Dr John Anthony (Tony) Whitehead died, aged 77, in Brighton General Hospital on 23 January this year. He had worked into his 70s, and was devoted to the cause of older people with mental illness and supportive of anyone who was down-trodden, unvalued or misunderstood.

He qualified MBBS London in 1954 and moved quickly into psychiatry, gaining the Conjoint DPM in 1962. He was elected a foundation MRCPsych in 1971 and elected a Fellow in 1981.

He was energetic, quick-witted and generous, and joined eagerly into the revolution of psychiatric practice pioneered by Dr Russell-Barton and other colleagues at Severalls Hospital near Colchester, Essex, in the mid 1960s. Tony was a mere assistant psychiatrist at that time, but took a major responsibility in developing a service for older people. Within the hospital daily ward regimes were improved, bed numbers were reduced, and men and women were brought together with mutual benefit. Activities were organised that used the talents and time of staff, together with volunteers and relatives so that every day was structured and given purpose in place of the endless ennui. A day care facility opened the hospital to the hurly-burly of the outside world, and made the facilities and expertise of the hospital available without the threat that all who entered would stay for ever. But the most significant innovation was work within the widespread ‘community’ of Essex and beyond, which constituted the catchment area of Severalls. Outreach included peripheral clinics but also, and most importantly, visits to old people in rest homes, nursing homes and their own homes, urban or rural. For me, as a visiting medical student, to learn of the activities of the community team and their former ambulance vehicle stocked with coal, kindling, clean bedding, soap, a shovel, mops and buckets, bread, milk and tinned foods, was wonderful. In this way, medicine was made available for the people who needed it, on their terms and in their own territory.
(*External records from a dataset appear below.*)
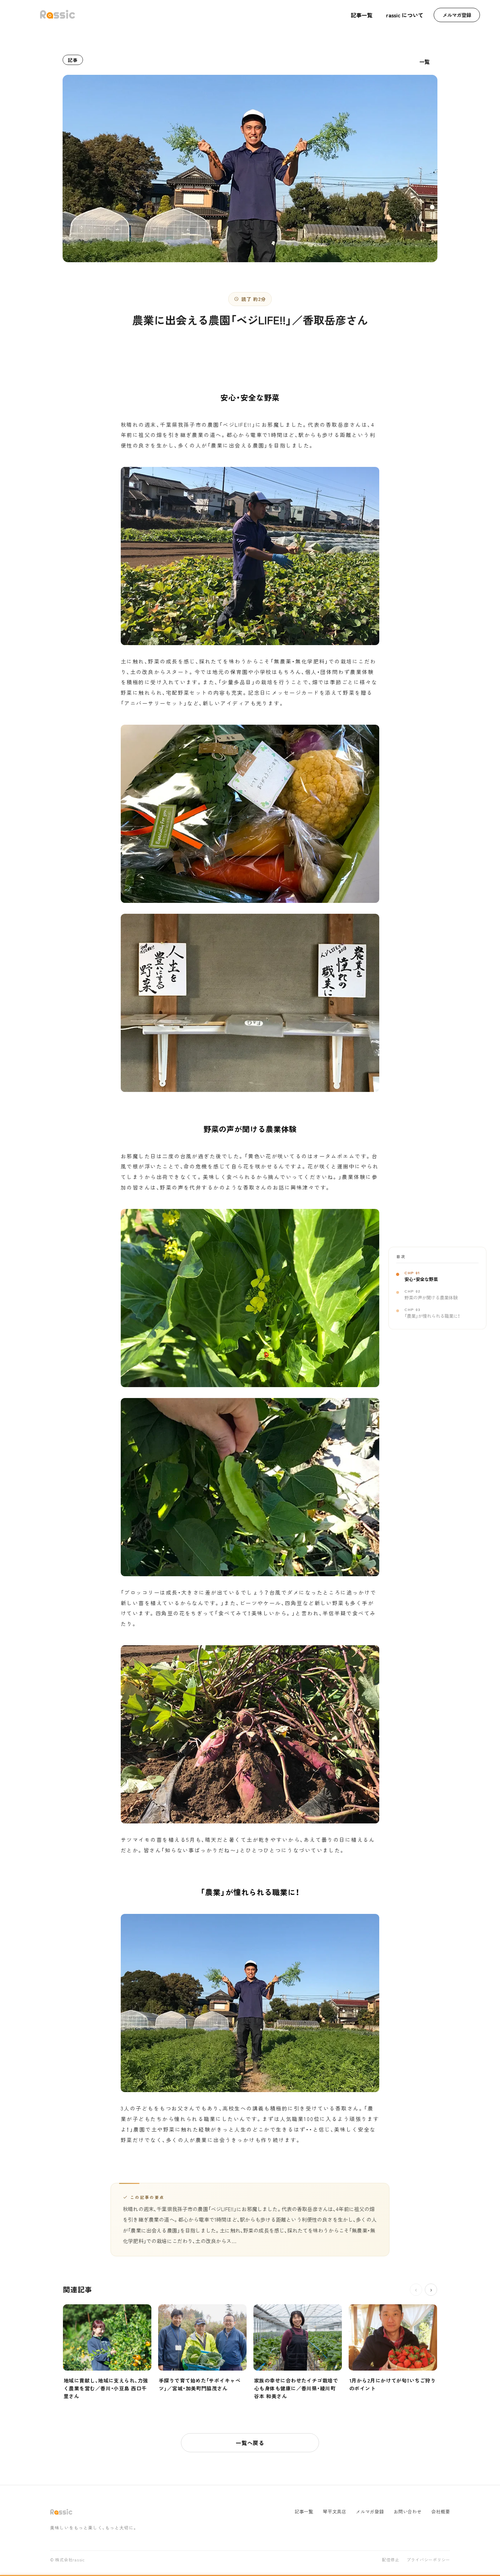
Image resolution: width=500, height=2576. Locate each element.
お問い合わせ (408, 2511)
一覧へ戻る (250, 2443)
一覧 (424, 61)
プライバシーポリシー (428, 2560)
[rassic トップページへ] (57, 15)
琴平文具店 (334, 2511)
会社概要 (440, 2511)
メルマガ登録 (457, 14)
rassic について (404, 15)
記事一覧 (361, 15)
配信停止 (390, 2560)
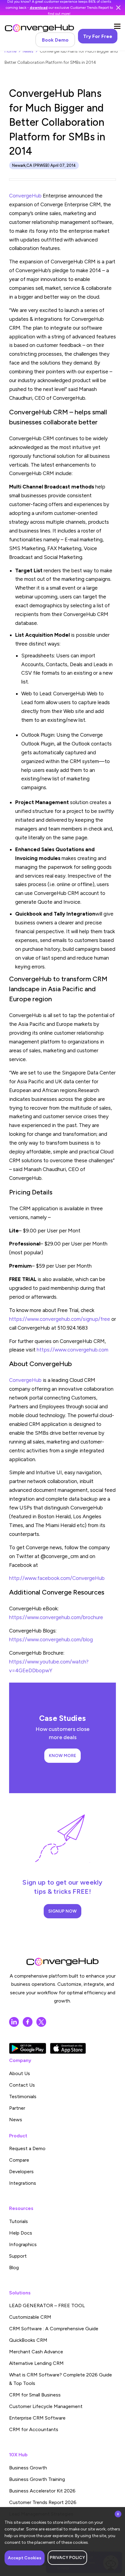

Tony moved on from Severalls to Prestwich Hospital near Manchester, where he was appointed consultant, and then on to Brighton. Here, he followed Klaus Bergman into what had been the world's first consultant post devoted to ‘ Psychogeriatrics’. In it he served psychiatry and the local community loyally for over twenty years. He was not an academic but possessed a gift for effective communication. His book In Service of Old Age was published under the Pelican imprint in 1969 and brought the potential and reality of community psychogeriatrics to public attention and informed professionals and policy makers.

Wherever he went, others were moved to do more than they had ever imagined possible. He made things possible. His achievements were reflected in publications where he was often joined by co-authors who had contributed to a particular project. His ‘Pelican’ went into a second edition and he wrote a handbook for the clinical team. All his articles were short, pithy, sensible and unfailingly useful. The titles alone spoke of his sense and compassion: ‘Prestwich overcomes the problems’, ‘Are they being served?’, ‘How not to drop bricks’, ‘Difficult people’, ‘Protecting patients with chronic mental illness’.

He spoke and wrote about service development: ‘Geriatric psychiatry in the general hospital’, ‘Psychiatric-geriatric joint patient unit’, ‘Psychiatry as an emergency service’, management: ‘ Psychiatric management: a good blend of the old and new’, ‘ Griffiths: a retrospective view from 1990?’, ‘Management after Nodder’, as well as about clinical syndromes. He drew attention to the ‘Gaslight phenomenon’ and was the psychiatrist who examined the Brighton series of eccentrics which gave us the Diogenes Syndrome.

His natural optimism and turn of phrase were a tonic to many. ‘Where there's depression,’ he would smile ‘there's hope!’

The services he developed broke new ground. Where there remained deficiencies he encouraged a voluntary or independent organisation to fill the gap. If there wasn't a suitable or willing organisation, he invented one and gave it his energies, talents and resources.

Yet his greatest devotion remained to his family and personal friends. His sense of perspective was, like everything else about him, intuitive, unadorned and true.